For $He^{+}$,the atomic number $Z = 2$.
The first excited state corresponds to $n = 2$,and the second excited state corresponds to $n = 3$.
Energy in the first excited state $(E_1)$ = $-13.6 \times \frac{2^2}{2^2} = -13.6 \text{ eV}$.
Energy in the second excited state $(E_2)$ = $-13.6 \times \frac{2^2}{3^2} = -13.6 \times \frac{4}{9} \text{ eV}$.
The ratio of energy in the first excited state to the second excited state is $\frac{E_1}{E_2} = \frac{-13.6 \times (4/4)}{-13.6 \times (4/9)} = \frac{1}{4/9} = \frac{9}{4}$.
Thus,the ratio is $9 : 4$.

(C) The energy of an electron in the $n^{th}$ orbit of a hydrogen atom is given by $E_n = -13.6 / n^2 \, eV$.
For the ground state $(n_1 = 1)$,the energy is $E_1 = -13.6 \, eV$.
When the atom absorbs a photon of energy $12.75 \, eV$,the new energy $E_n$ becomes:
$E_n = E_1 + 12.75 \, eV = -13.6 + 12.75 = -0.85 \, eV$.
Using the formula $E_n = -13.6 / n^2$,we have:
$-0.85 = -13.6 / n^2$
$n^2 = 13.6 / 0.85 = 16$
$n = 4$.
Therefore,the principal quantum number of the excited state is $4$.

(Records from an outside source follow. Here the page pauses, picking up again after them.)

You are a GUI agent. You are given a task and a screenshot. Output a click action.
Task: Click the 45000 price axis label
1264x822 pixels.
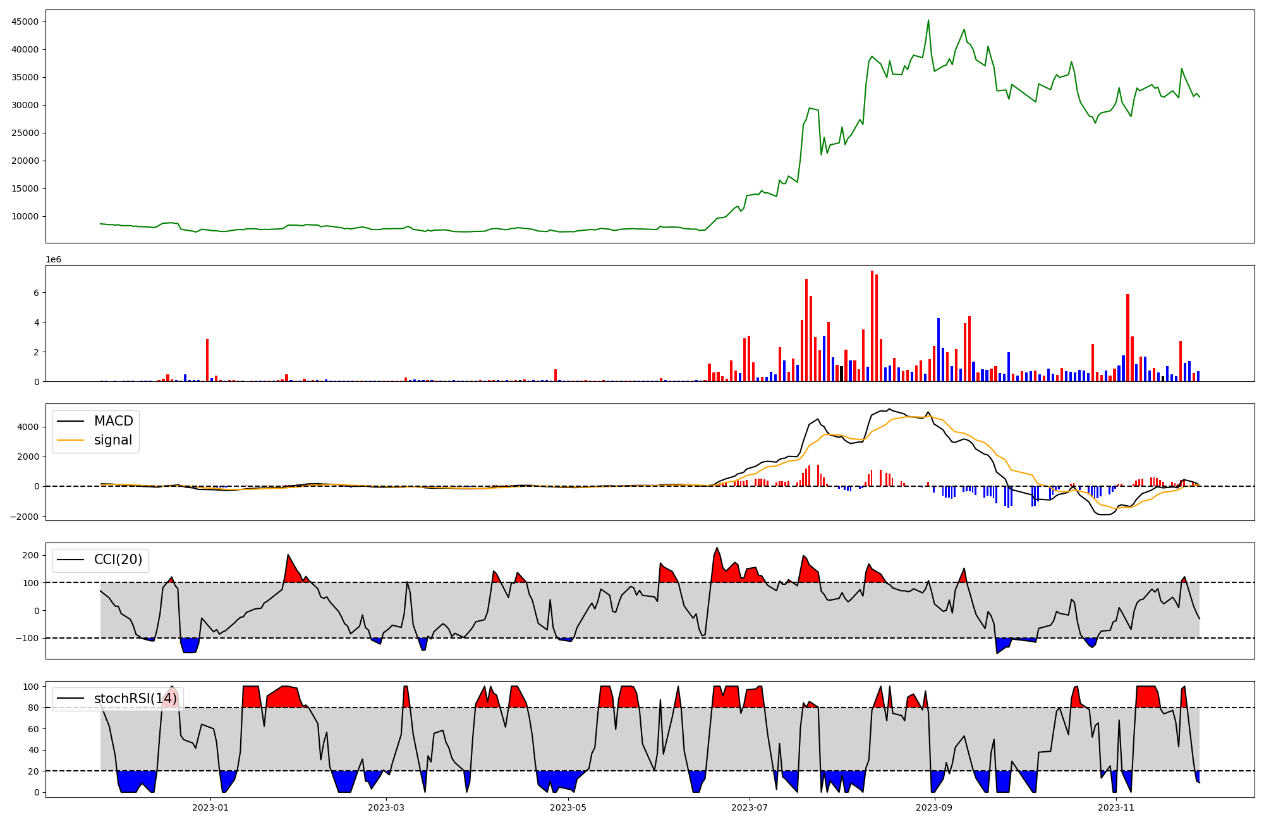25,21
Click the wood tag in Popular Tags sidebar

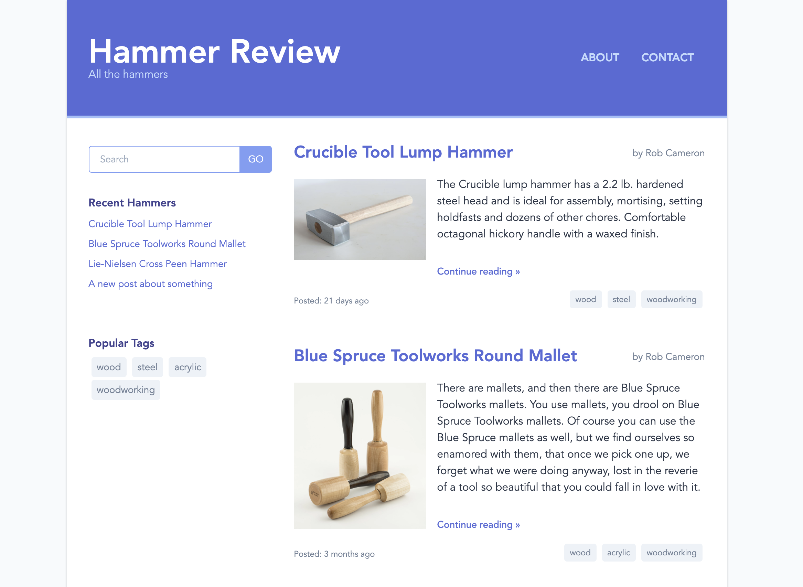click(x=109, y=367)
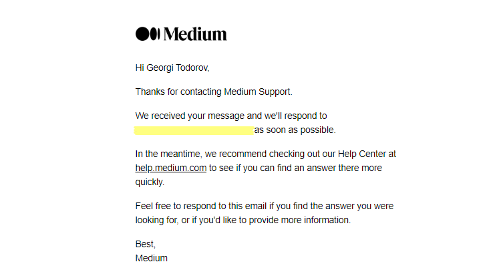This screenshot has height=280, width=499.
Task: Click the yellow highlighted redacted email
Action: (x=194, y=130)
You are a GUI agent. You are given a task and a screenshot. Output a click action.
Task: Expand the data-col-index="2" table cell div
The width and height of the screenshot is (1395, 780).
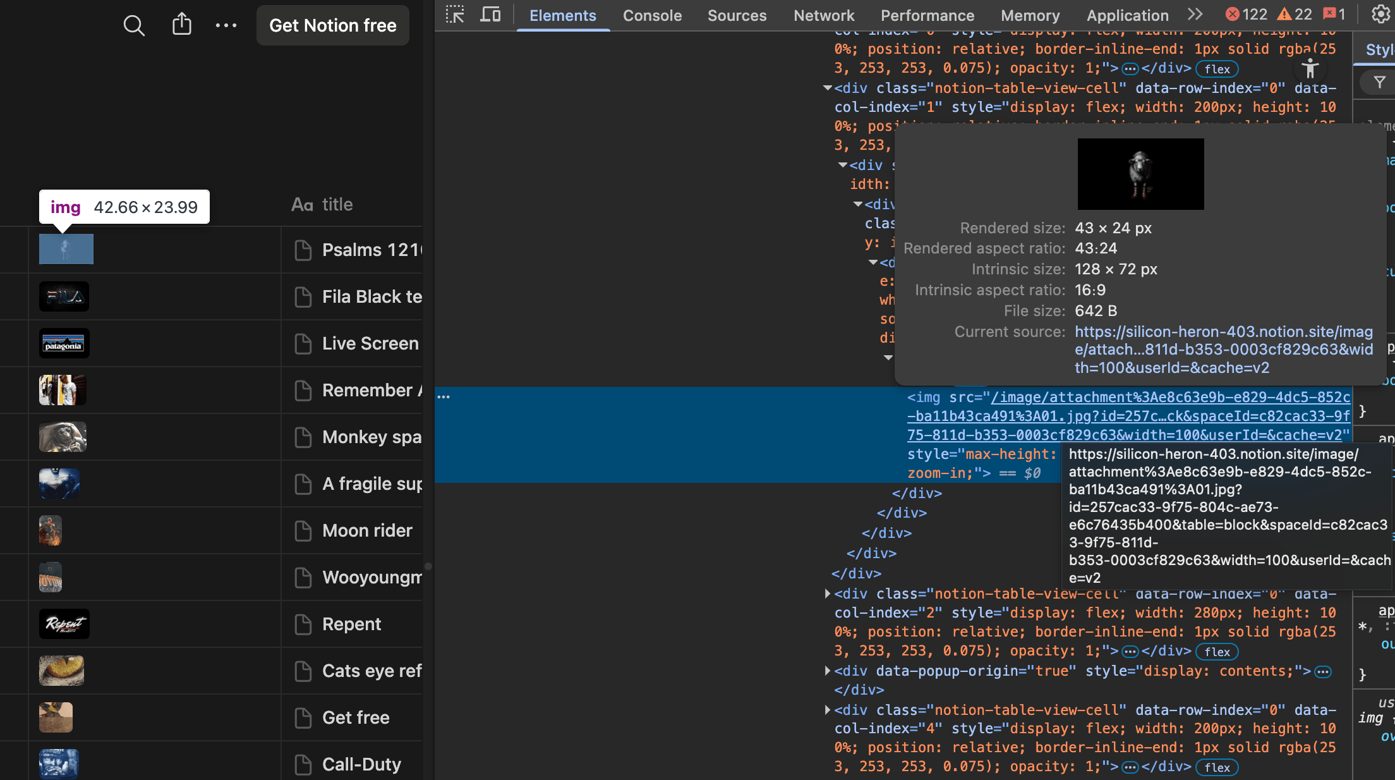click(827, 594)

(D) The wavelength $\lambda$ is related to the energy transition by the Rydberg formula: $\frac{1}{\lambda} = RZ^2 \left( \frac{1}{n_1^2} - \frac{1}{n_2^2} \right)$.
For maximum wavelength,the energy difference must be minimum,which corresponds to the first line of the series.
For the Lyman series $(n_1 = 1, n_2 = 2)$: $\frac{1}{\lambda_L} = R \left( \frac{1}{1^2} - \frac{1}{2^2} \right) = R \left( 1 - \frac{1}{4} \right) = \frac{3R}{4}$.
For the Balmer series $(n_1 = 2, n_2 = 3)$: $\frac{1}{\lambda_B} = R \left( \frac{1}{2^2} - \frac{1}{3^2} \right) = R \left( \frac{1}{4} - \frac{1}{9} \right) = \frac{5R}{36}$.
The ratio of wavelengths is $\frac{\lambda_L}{\lambda_B} = \frac{1/\lambda_B}{1/\lambda_L} = \frac{5R/36}{3R/4} = \frac{5}{36} \times \frac{4}{3} = \frac{5}{27}$.

(A) According to the Bohr model for the hydrogen atom,the radius of the $n^{th}$ stationary orbit is given by the formula: $r_n = a_0 \times n^2$,where $a_0$ is the Bohr radius and $n$ is the principal quantum number.
Therefore,the radius of the stationary orbit is directly proportional to the square of the principal quantum number,$n^2$.

(B) The infrared region in the hydrogen spectrum includes the Paschen,Brackett,and Pfund series.
For transitions from $n_2 = 6$ to $n_1 = 3$:
$1$. Paschen series $(n_1 = 3)$: Transitions from $n_2 = 6, 5, 4$ to $n_1 = 3$. Number of lines = $6 - 3 = 3$.
$2$. Brackett series $(n_1 = 4)$: Transitions from $n_2 = 6, 5$ to $n_1 = 4$. Number of lines = $6 - 4 = 2$.
$3$. Pfund series $(n_1 = 5)$: Transition from $n_2 = 6$ to $n_1 = 5$. Number of lines = $6 - 5 = 1$.
Total number of lines in the infrared region = $3 + 2 + 1 = 6$.